**WRITTEN REQUEST 1**
In the post on evolving dark energy and AI that follows, find the sentence "Since Copernicus, we have been very uncomfortable with the idea that we are living in a special place or time." and render it in French.

**EXCERPT TO READ**
==============================

Evolving Dark Energy and AI
where I experience viscerally what everyone is talking about
Over the past two years, evidence has been building that the dark energy is not a cosmological constant, the fiducial assumption of the last few decades. The blue dots in the plot below show one version of the problem: these are measurements by the Dark Energy Spectroscopic Instrument (DESI) and with one or two exceptions, they are all lower, significantly lower than the prediction of the fiducial model, called LCDM, the dashed line. Forget about all the details; I’ll try to explain those in coming posts. You can see that there is a problem. In these posts, I have been trying to both present the evidence systematically in a way that interested folks can understand and gain some insight into even deeper questions, such as how we change our beliefs. For now, I feel compelled to pause on the systematic part of this program because I’ve been blown away by Agentic AI and want to share that visceral experience.

In the year 2000, cosmologists had discovered that there was dark energy, something driving the accelerated expansion of the universe. We were trying to figure out what it was. The cosmological constant was the favored idea, but there are theoretical issues that made everybody uncomfortable with that idea, so people were searching around for new ideas. There were literally thousands of papers proposing ideas, or models, for dark energy. Ewan Stewart, a postdoc at Fermilab at the time, came up to me and said something that turned into part of the abstract for a paper we wrote: “We propose that the dark energy has periodically dominated in the past so that its preponderance today is natural. We illustrate this paradigm with a model potential and show that its predictions are consistent with all observations.” The “we” there was Ewan and another postdoc Manoj Kaplinghat (who was proficient at coding and comparing to observations), and me. The idea was to solve a mystery: why is dark energy important only now? Why didn’t it show up earlier in the history of the universe? Since Copernicus, we have been very uncomfortable with the idea that we are living in a special place or time. Our answer was to build a model of dark energy such that now is not a special time: our form of dark energy appears from time to time in the history of the universe, and we just happen to be living at one of the times when it emerges.
The abstract says that our model is consistent with all observations, and we did a lot of work to show that this was true, but observations have gotten a lot better, so it the model still viable? Even more interesting, could the model explain the recent evidence that the dark energy may not be a cosmological constant? Could our model be the true model of dark energy?
That would be a good project for a first-year graduate student:
Read our initial paper: given their other commitments, a student could understand the paper in a month.
Read the simplest paper that articulates the evidence against the cosmological constant: That would take quite a while unless the student had a solid cosmology background. At least another month.
Do the work: code up our model, which has 3 free parameters. At least two months.
Get all the relevant data, which is from different sources, and learn how to use the data, the formats, etc. Two months.
Develop a method that compares the model against the data, and then run the comparison for thousands of different parameters sets. Three months.
Conservatively it would take a grad student a year with at least weekly meetings with me to be able to write a paper about this.

==============================

**DATA ROWS**
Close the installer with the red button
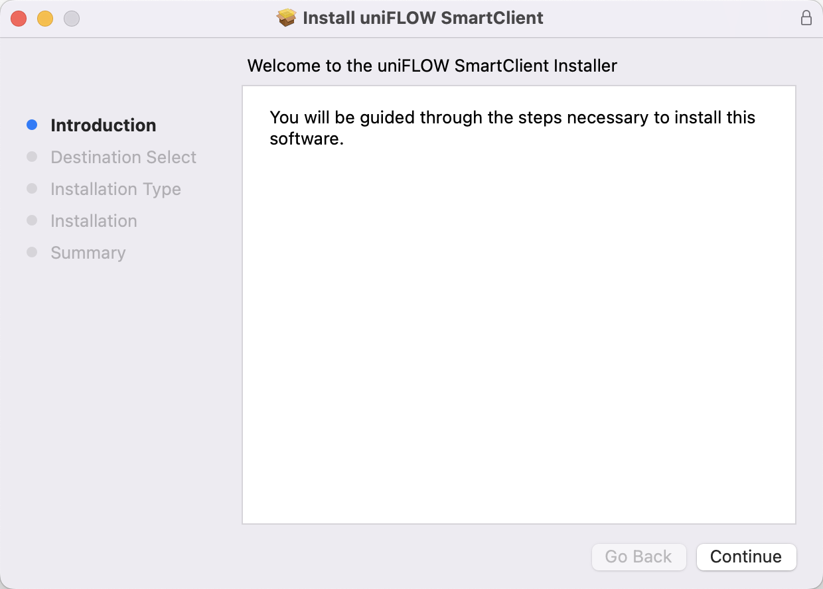823x589 pixels. click(19, 19)
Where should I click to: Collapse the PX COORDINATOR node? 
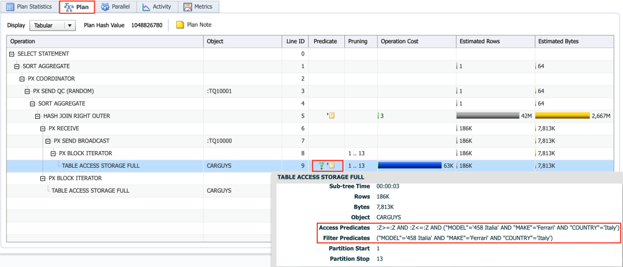coord(22,79)
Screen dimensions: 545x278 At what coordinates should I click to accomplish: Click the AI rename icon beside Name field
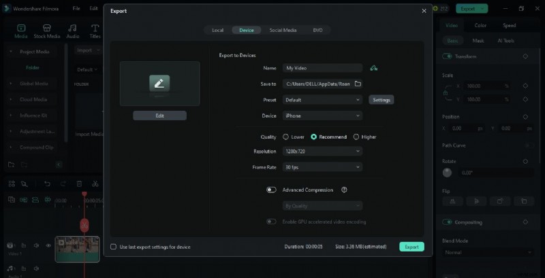tap(373, 68)
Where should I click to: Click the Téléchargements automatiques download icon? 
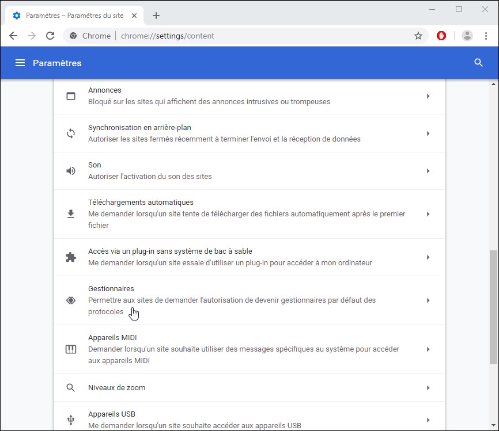tap(71, 214)
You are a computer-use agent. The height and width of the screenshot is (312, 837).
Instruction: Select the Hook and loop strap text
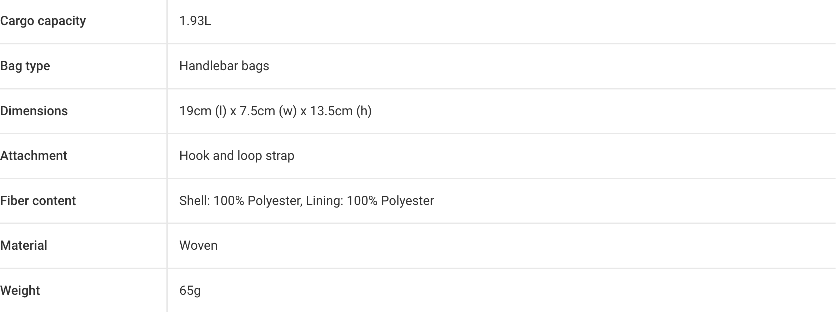(x=236, y=156)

==============================

**WRITTEN REQUEST 2**
Retype all of the records above word for word, leaving out the pictures.

**EXPECTED OUTPUT 1**
Depuis Copernic, nous sommes très mal à l'aise avec l'idée que nous vivons dans un lieu ou à une époque particuliers.

**EXPECTED OUTPUT 2**
Close the installer with the red button
823x589 pixels. click(19, 19)
Where should I click to: Collapse the PX COORDINATOR node? 
coord(22,79)
Screen dimensions: 545x278 At what coordinates should I click to accomplish: Click the AI rename icon beside Name field
tap(373, 68)
Where should I click to: Click the Téléchargements automatiques download icon? 
tap(71, 214)
You are a computer-use agent. The height and width of the screenshot is (312, 837).
Instruction: Select the Hook and loop strap text
(x=236, y=156)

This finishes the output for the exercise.